TASK INSTRUCTIONS> Please copy out every line in the records below that includes the word "computer".

INPUT DATA>
■ ■ ■ ■ ■ ■ ■

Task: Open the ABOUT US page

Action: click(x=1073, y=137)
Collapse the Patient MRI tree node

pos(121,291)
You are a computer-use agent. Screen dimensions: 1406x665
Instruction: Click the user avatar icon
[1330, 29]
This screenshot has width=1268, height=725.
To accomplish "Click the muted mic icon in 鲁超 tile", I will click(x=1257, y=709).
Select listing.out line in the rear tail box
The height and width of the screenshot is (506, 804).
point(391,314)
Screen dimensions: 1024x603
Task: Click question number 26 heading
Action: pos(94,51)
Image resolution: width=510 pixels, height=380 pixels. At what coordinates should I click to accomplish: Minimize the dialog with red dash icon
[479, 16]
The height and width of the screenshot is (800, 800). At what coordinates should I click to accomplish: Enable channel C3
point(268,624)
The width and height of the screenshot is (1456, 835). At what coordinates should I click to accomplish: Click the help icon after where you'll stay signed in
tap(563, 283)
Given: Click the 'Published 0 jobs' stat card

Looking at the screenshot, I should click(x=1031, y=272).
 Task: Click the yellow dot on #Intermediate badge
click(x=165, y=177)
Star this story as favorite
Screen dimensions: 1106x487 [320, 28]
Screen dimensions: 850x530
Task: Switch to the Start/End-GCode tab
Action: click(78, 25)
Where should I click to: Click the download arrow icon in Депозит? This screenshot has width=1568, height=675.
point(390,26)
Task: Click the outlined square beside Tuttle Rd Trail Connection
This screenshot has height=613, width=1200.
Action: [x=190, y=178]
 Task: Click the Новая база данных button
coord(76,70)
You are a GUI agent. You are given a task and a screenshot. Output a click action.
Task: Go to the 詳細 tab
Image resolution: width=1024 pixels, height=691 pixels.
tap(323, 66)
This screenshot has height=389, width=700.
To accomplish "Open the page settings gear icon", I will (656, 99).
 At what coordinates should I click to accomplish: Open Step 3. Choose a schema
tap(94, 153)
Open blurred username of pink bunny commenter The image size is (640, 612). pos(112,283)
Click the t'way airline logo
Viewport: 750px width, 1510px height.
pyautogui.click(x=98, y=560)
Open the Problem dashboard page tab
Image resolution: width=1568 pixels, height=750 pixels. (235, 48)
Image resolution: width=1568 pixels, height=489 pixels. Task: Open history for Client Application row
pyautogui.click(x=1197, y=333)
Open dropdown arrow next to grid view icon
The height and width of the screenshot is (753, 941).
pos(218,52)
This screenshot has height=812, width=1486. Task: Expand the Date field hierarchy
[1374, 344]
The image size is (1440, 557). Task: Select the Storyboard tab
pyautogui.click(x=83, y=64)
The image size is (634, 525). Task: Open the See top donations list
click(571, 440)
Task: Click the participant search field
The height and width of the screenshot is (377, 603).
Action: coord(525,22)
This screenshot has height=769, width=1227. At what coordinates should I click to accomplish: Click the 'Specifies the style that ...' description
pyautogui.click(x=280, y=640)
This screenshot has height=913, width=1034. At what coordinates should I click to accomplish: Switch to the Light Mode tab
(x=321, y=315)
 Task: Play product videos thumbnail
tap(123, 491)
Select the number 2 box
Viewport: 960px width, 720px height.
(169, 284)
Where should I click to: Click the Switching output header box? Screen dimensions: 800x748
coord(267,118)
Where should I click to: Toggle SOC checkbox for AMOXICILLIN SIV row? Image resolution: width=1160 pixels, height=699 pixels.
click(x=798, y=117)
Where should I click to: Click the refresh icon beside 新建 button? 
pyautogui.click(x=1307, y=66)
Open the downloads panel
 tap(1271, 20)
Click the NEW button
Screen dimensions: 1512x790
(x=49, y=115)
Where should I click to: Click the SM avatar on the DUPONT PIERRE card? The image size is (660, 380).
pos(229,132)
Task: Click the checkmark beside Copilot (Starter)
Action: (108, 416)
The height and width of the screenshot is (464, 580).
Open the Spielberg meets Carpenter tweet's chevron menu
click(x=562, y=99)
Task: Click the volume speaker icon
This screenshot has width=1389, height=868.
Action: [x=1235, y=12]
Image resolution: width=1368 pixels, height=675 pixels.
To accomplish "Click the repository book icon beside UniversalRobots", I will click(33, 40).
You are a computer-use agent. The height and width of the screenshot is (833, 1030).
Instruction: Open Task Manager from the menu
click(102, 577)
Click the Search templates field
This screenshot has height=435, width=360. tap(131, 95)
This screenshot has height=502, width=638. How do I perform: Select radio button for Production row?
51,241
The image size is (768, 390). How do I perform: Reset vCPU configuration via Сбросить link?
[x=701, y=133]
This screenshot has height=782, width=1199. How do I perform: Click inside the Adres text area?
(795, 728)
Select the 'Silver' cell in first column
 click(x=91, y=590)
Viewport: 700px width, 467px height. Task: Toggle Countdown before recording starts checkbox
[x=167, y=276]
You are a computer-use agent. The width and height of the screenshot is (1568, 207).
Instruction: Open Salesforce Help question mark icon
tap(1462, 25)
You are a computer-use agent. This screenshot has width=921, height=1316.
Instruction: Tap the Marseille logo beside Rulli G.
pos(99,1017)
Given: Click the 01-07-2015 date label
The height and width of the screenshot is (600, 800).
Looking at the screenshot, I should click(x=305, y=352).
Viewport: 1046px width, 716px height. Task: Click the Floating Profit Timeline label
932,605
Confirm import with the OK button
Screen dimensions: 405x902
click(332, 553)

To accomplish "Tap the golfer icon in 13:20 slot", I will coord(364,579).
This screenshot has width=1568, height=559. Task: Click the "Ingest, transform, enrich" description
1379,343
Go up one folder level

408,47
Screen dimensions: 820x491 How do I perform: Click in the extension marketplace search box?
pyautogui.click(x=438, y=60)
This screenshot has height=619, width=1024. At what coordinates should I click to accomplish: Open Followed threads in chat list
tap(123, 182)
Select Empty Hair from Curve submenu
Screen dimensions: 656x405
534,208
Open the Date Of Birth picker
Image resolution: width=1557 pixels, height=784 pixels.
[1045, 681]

■ ■ ■ ■ ■ ■ ■

ANSWER BELOW>
You are a computer-use agent. Screen dimensions: 1406x665
You are a computer-use agent. The height and width of the screenshot is (833, 1030).
You are a computer-use agent. The width and height of the screenshot is (1568, 207).
You are a computer-use agent. This screenshot has width=921, height=1316.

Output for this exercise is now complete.